An Unconventional Approach to HWV 56

Last month Unitel Edition released a video of what is probably one of the most unconventional approaches to George Frideric Handel’s best-known oratorios, his HWV 56 Messiah. Sadly, it appears as if the distribution of this recording in the United States is limited, if it exists at all. Amazon.com seems unaware of it domestically, as is the case with other American distributors. The best one can do is to turn to the German branch of Amazon, which has Web pages for both the Blu-ray and DVD releases of the album. The video is the documentation of a performance that took place at the Haus für Mozart (Mozart house) during Mozartwoche (Mozart week) in Salzburg this past January.

Both the music and the performance departed significantly from the usual expectations. While the musical presentation was historically informed, it was not based on Handel’s history, so to speak. Rather, conductor Mark Minkowski chose to present the re-orchestration of the score that Wolfgang Amadeus Mozart prepared on a commission by Baron Gottfried van Swieten in 1789. This involved richer instrumentation including flutes and clarinets in the wind section and trombones and horns in the brass. Those changes are most evident in “The trumpet shall sound,” in which the trumpet has to share the solo work with a horn. (The vocal performance is in the German translation of the original English text by Christoph Daniel Ebeling and Friedrich Gottlieb Klopstock. However, I have heard enough performances in English to have the original text in the back of my head, even without the benefit of subtitles!)

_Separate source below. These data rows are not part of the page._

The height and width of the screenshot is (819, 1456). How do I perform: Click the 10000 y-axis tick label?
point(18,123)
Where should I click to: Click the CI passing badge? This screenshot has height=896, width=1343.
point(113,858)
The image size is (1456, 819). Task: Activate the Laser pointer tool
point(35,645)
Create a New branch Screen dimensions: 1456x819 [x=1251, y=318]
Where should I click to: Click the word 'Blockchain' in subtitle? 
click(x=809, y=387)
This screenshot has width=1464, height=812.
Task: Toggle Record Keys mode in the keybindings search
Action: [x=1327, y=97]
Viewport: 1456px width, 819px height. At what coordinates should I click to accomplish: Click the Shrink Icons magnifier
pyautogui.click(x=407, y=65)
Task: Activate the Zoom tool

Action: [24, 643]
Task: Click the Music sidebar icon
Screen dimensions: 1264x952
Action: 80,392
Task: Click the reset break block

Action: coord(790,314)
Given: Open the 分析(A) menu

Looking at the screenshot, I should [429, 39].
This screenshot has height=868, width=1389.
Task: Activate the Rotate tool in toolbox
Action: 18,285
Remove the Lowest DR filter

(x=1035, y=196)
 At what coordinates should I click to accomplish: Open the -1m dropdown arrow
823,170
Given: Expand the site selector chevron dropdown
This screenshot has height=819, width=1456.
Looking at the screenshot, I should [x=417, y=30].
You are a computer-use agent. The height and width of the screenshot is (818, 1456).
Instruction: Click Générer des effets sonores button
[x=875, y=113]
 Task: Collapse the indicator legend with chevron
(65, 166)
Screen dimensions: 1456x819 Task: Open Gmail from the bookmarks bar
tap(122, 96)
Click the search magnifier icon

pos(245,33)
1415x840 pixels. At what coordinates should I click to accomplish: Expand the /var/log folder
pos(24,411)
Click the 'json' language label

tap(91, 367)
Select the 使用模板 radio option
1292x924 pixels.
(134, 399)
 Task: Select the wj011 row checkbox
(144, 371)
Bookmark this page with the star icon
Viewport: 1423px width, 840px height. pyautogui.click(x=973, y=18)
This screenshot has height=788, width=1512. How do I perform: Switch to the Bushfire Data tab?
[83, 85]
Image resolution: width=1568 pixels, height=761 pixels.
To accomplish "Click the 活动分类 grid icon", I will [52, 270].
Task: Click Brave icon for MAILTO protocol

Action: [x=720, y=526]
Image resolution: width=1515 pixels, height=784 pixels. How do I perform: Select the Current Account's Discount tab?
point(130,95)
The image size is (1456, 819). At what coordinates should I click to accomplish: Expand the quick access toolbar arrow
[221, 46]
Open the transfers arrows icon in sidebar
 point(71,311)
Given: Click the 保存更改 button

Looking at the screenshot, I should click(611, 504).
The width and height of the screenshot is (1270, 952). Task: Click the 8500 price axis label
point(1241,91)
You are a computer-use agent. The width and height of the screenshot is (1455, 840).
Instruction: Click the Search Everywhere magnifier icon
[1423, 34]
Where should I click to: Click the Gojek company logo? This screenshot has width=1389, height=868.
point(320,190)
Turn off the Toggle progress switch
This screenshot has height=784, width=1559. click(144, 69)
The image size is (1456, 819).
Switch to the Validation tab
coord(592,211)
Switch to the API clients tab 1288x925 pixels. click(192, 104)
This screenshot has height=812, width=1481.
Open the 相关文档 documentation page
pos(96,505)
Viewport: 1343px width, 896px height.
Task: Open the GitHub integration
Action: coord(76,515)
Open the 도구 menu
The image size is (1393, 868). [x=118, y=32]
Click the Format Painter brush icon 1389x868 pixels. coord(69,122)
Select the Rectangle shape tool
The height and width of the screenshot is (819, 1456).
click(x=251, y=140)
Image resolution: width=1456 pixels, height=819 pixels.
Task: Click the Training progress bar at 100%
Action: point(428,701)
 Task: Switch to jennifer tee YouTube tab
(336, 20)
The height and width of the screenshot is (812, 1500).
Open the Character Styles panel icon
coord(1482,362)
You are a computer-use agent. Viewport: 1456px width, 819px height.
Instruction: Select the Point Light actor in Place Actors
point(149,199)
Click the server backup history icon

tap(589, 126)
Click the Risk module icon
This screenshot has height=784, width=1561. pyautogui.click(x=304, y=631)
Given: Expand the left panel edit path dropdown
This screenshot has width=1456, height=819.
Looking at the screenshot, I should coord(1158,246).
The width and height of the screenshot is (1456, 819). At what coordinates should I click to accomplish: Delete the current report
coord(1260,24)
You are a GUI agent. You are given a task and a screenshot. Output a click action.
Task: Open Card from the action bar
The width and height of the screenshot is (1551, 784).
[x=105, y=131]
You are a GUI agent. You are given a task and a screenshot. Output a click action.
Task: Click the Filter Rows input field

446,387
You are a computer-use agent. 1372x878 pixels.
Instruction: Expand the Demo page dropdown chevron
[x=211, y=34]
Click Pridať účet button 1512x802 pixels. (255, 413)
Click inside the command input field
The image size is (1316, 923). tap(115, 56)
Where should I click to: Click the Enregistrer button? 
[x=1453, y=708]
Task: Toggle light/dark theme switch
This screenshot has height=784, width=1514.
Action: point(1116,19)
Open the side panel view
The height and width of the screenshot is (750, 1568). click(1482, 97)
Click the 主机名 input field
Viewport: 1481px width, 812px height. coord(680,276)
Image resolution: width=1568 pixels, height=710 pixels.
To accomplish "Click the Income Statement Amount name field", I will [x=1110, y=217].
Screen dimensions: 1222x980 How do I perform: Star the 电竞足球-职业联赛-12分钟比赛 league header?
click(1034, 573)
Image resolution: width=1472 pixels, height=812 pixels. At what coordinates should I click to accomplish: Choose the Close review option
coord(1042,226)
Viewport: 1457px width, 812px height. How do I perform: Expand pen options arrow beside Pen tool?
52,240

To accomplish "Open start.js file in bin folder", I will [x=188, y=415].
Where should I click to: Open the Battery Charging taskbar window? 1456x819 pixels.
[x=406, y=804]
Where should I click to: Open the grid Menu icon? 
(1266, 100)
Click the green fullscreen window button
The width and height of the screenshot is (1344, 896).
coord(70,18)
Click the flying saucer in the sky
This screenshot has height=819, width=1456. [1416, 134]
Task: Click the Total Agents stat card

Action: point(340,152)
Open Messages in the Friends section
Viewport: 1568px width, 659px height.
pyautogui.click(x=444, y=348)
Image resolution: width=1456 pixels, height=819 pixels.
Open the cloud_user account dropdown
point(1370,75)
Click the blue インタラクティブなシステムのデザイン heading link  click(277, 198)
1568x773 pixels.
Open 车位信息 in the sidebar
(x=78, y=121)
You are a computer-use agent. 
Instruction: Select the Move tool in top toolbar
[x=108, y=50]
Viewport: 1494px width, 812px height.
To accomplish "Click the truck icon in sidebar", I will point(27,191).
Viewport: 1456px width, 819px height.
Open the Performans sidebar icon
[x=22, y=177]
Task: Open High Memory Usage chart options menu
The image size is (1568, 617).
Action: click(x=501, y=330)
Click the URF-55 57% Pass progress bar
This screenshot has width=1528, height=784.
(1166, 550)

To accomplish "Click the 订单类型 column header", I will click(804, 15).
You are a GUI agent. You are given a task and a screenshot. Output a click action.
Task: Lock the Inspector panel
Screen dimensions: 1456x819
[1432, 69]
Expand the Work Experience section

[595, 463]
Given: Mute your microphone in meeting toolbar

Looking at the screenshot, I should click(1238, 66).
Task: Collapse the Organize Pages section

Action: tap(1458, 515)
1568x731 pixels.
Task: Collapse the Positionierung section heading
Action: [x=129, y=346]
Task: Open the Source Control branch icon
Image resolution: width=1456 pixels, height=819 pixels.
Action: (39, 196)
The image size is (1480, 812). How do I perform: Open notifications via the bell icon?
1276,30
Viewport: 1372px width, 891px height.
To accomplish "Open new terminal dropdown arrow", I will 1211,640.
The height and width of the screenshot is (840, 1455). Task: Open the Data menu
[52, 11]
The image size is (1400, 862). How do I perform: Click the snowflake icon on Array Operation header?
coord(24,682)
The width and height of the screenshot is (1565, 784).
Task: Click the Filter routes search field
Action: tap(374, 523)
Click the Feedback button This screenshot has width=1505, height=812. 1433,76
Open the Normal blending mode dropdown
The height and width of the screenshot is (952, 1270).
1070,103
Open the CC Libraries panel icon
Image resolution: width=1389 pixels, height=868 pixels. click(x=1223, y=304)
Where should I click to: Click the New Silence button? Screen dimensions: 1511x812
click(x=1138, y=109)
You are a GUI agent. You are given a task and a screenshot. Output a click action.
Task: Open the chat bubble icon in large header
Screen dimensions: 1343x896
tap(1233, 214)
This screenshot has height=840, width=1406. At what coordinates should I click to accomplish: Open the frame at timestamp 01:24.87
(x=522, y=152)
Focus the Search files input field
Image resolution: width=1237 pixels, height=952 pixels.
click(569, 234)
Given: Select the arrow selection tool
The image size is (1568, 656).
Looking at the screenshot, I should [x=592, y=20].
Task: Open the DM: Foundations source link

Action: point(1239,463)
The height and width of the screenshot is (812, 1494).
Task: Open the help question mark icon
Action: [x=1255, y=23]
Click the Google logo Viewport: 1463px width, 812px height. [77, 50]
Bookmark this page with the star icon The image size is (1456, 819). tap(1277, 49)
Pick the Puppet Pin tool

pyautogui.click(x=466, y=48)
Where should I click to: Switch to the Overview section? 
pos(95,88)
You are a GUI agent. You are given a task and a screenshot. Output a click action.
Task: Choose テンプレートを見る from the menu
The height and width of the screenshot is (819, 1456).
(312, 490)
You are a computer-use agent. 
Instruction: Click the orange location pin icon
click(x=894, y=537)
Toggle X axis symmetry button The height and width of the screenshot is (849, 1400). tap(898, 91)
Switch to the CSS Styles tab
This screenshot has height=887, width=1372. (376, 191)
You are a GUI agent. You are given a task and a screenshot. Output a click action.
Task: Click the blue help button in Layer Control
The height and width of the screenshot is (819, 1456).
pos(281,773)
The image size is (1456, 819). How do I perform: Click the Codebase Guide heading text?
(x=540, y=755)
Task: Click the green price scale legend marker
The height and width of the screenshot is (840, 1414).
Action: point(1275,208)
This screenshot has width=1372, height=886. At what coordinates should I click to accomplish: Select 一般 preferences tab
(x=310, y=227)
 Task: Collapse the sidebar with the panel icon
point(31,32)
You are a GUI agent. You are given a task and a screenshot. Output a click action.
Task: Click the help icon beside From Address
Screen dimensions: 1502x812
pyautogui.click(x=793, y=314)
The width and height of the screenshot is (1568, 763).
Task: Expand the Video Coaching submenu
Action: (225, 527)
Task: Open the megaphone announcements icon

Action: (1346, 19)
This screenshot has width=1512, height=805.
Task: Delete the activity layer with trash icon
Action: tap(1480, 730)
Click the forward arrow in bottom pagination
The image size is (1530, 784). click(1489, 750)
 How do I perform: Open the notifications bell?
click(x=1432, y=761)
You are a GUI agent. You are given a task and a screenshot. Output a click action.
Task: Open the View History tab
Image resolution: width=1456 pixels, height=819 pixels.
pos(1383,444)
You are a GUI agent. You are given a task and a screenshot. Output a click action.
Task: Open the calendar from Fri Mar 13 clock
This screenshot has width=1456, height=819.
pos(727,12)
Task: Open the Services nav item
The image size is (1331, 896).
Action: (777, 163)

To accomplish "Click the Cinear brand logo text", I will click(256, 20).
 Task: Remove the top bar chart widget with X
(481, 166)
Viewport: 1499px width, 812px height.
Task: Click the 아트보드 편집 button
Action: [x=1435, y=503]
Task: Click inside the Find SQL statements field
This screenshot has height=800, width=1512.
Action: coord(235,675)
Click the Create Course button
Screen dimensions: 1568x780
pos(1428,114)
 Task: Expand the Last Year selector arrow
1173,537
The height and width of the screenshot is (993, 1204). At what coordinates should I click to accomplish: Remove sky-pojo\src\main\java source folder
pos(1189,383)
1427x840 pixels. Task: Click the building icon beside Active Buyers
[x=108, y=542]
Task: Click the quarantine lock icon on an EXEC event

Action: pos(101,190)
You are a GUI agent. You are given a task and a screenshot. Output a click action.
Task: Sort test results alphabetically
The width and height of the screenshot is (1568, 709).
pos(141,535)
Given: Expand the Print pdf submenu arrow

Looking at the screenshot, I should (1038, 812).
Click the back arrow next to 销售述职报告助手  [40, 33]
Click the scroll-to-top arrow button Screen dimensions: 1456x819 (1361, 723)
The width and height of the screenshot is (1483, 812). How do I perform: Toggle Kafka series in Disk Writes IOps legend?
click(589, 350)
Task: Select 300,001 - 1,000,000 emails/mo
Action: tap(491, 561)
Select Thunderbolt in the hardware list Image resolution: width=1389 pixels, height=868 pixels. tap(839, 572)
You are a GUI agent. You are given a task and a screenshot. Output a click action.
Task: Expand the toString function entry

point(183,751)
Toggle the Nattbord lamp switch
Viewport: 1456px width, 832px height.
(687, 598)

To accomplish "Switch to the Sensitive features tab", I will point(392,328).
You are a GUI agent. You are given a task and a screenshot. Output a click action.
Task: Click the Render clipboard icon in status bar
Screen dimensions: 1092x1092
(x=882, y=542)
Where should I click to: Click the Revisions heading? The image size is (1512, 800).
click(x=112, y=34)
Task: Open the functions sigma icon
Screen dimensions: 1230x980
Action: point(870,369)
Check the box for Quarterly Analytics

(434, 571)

The more radical departure, however, comes from the staging by Robert Wilson. This is not the first time that this oratorio has been staged. Its Wikipedia page currently has a photograph of a production presented by the English National Opera in 2009. However, Wilson has a reputation for unconventional imagery and action, which is probably best known in his staging of Philip Glass’ first opera Einstein on the Beach. My own “first contact” with Wilson’s work preceded Einstein when, in 1969, my first assignment for Dance Magazine involved reviewing The King of Spain performed by Wilson’s own company, the Byrd Hoffman School of Byrds.

That experience conditioned me indelibly to approach any Wilson project with absolutely no preconceptions. Suffice it to say that one would be hard-pressed to find any aspect of his staging of Messiah that reflects on what is being sung at the time. The good news is that many of Wilson’s devices serve up a sense of humor that is best characterized as wistful. If most of The King of Spain left me perplexed, I could still laugh at the appearances of the eighteen-foot tall pussycat that crosses the stage towards the end of the production. (Only the legs are visible.)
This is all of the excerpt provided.